Revejo duas lembranças. A primeira, de anos pré-pandemia, quando repetia esta rotina de viagens a trabalho em que a urgência dos prazos nos impele a reunir, famintos, migalhas de tempo onde elas estiverem (na sala de espera do aeroporto; na mesa do café da manhã do hotel; no chacoalhar de um trem) para teclar nosso ganha-pão.

Ilustração de uma máquina de escrever - Banco de Dados

A segunda lembrança é a de uma exposição organizada, uns dez anos atrás (e ainda em cartaz) pela designer Lillian Vidigal no restaurante Primo Basílico, em São Paulo. Ela colocou na parede objetos afetivos de frequentadores da casa —como a atriz Maria Fernanda Candido, o então senador Eduardo Suplicy, a cineasta Marina Person— e também me convidou.

À minha "obra" dei o título "Meu Primeiro Laptop". Tratava-se de uma interpretação literal do objeto que emprestei à exposição: uma máquina de escrever portátil —Olivetti Lettera 22— que eu apoiava sobre as pernas para escrever panfletos enquanto viajava de ônibus pregando a revolução.

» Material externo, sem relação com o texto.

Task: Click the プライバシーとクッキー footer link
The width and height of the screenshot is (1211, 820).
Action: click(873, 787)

O matraquear das teclas talvez incomodasse passageiros vizinhos. Mas era abafado pelo motor do ônibus e pelos ruídos externos que entravam pelas janelas, na ausência de ar-condicionado. Ademais, se voltasse no tempo eu lhes explicaria que o discreto batuque não era nada, diante do que estava por vir.

"Os laptops futuristas terão teclas silenciosas; mas vocês não imaginam o que serão os mal-educados de amanhã berrando num artefato demoníaco chamado celular, ou escutando mensagens de voz num moderno instrumento de servidão chamado WhatsApp."

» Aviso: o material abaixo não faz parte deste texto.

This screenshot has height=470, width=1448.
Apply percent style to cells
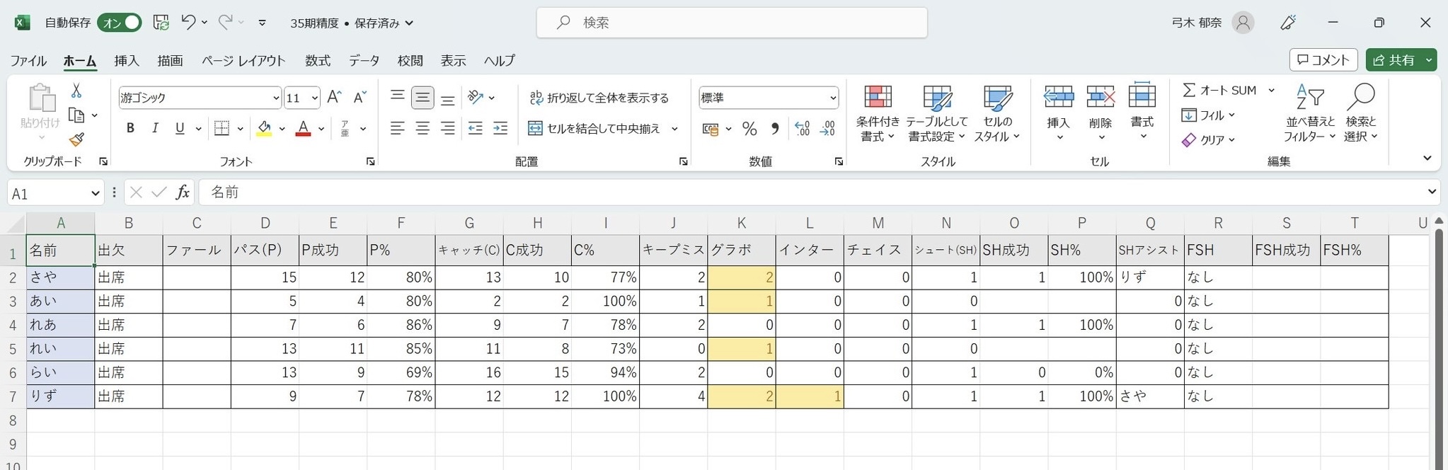(749, 129)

Quando minha filha era pequena e descobriu minha máquina de escrever, ficou fascinada: "a gente tecla e ela imprime ao mesmo tempo!". Verdade. Mas a impressão "ao mesmo tempo" de várias cópias era limitada a poucas folhas (e respectiva provisão de papel carbono). E para entregá-las era preciso um ônibus, ou um carteiro.

O que sofreu uma evolução com o advento do fax: nele colocávamos o papel datilografado e ele chegava "ao mesmo tempo" do outro lado do mundo. Para quem queria viajar sem deixar de trabalhar, ficava mais fácil mandar artigos de longe.

Eu ainda não entendia que esta libertação do tempo era também escancarar as portas para um viés de servidão.

Ficava fascinado pelos avanços tecnológicos da comunicação. Quando a internet chegou às pessoas normais, ficava madrugadas ouvindo o chiado irritante do modem buscando conexão pela linha telefônica.

Fazia pesquisas pelo Altavista, e era um luxo: digitava "ostra" e (não "ao mesmo tempo") chegava o resultado: quinze respostas! Tirando as bobagens, e as línguas incompreensíveis, ainda sobravam três ou quatro bons textos, alguns com pedigree como "Biblioteca do Congresso Americano", nada mal mesmo.

Adotei por anos várias versões de um laptop Toshiba minúsculo, levíssimo para levar na mochila; mas ainda dependia da conexão discada, do chiado sibilante do modem, para poder esbanjar a modernidade do correio eletrônico, enviar meus artigos e sair do hotel para aproveitar Paris, o que podia demorar horas.

Agora é tudo mais ágil. O minicomputador que levamos no bolso (com mais capacidade que os computadores gigantes que levaram o homem à lua) e chamamos de telefone celular possibilita que nos desloquemos "livremente" sem nos desconectar. Mas também que estejamos acorrentados 24 horas ao nosso trabalho.

E que as marolas do mar do Caribe inspirem os movimentos das minhas mãos enquanto escrevo isto, mas não me sobre tempo para molhar ali nem a pontinha do pé.